The travel issue could also stymie the idea of having multiple nations combine forces for domestic leagues rather than trying to get independent leagues operating in all 41 countries. (Note that Canada has three Division I men’s teams all playing in Major League Soccer, and that NWSL has had discussions with multiple Canadian expansion candidates.)
“That’s the exciting part of my job, is how to we solve that exact problem that you brought up. We want all 41 of these teams to be growing their women’s games,” LeBlanc said, adding that any and all options are pretty much on the table.
One thing is for certain, though. The creation of LeBlanc’s job and their commitment of resources that is allowing her to do it, is a sure sign that Concacaf is more invested than ever in the women’s side of the sport.

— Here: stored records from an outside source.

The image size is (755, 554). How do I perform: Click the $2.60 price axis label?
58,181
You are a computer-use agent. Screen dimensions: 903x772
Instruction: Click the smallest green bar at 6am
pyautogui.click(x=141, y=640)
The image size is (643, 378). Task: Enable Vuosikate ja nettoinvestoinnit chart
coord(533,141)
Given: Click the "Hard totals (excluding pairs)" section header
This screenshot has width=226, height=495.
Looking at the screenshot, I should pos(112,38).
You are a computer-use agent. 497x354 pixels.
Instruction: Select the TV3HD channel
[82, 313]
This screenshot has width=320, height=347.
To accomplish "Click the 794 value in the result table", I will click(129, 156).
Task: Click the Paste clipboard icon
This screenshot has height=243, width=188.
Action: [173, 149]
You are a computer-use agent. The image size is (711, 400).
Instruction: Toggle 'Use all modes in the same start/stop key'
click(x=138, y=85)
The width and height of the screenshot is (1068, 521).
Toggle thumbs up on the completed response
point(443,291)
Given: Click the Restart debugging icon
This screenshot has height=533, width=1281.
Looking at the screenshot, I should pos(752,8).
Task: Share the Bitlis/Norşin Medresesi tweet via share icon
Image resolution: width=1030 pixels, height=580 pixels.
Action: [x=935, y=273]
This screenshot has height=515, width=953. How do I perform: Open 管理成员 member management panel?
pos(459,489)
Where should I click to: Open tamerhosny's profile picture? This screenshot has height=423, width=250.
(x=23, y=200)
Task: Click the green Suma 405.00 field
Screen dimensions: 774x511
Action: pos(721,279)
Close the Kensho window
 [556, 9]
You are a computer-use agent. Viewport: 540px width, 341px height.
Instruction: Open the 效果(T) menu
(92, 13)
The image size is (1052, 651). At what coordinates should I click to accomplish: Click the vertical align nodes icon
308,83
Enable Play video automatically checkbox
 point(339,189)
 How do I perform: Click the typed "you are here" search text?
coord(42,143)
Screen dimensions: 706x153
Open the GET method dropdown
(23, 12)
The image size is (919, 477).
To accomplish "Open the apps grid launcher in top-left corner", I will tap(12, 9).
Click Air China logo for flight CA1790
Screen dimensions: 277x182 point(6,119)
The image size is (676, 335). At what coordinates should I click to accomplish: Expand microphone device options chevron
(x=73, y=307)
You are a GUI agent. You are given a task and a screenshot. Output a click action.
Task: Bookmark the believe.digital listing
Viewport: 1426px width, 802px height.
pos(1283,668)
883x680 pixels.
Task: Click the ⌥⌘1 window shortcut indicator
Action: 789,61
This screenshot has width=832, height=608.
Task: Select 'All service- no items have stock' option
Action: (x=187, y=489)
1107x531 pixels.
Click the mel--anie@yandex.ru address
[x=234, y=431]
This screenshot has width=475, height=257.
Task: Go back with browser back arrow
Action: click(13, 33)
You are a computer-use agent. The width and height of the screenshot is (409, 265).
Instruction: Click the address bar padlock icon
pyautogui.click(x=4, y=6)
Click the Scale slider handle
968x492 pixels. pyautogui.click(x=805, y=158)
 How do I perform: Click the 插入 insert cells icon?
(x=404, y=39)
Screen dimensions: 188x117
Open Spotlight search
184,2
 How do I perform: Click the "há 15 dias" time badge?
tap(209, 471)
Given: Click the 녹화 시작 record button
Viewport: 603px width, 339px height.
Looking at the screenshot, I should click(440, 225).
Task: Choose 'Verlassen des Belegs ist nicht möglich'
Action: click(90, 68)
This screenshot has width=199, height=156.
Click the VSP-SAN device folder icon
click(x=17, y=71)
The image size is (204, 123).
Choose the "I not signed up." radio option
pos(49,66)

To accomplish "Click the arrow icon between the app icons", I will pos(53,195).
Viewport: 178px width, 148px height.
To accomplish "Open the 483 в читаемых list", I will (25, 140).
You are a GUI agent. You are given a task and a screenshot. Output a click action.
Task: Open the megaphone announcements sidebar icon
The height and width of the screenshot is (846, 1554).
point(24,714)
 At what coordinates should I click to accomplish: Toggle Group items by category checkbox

“From the meetings I’ve been in, I’ve only felt support. Concacaf from the top down said, ‘we want to make our women’s game better. We want to compete against the best in the world.’ We do have some of the top teams in the world already, but now it’s about making the teams better so that all of our teams are making the top better.”
[Editor’s note: LeBlanc will speak at Soccerex in Miami in November on a panel dubbed, “How can women’s soccer realize its commercial potential?” Jeff Kassouf, founder of The Equalizer, will host the panel, which will also feature NWSL managing director Amanda Duffy. Click here for more information on the event.]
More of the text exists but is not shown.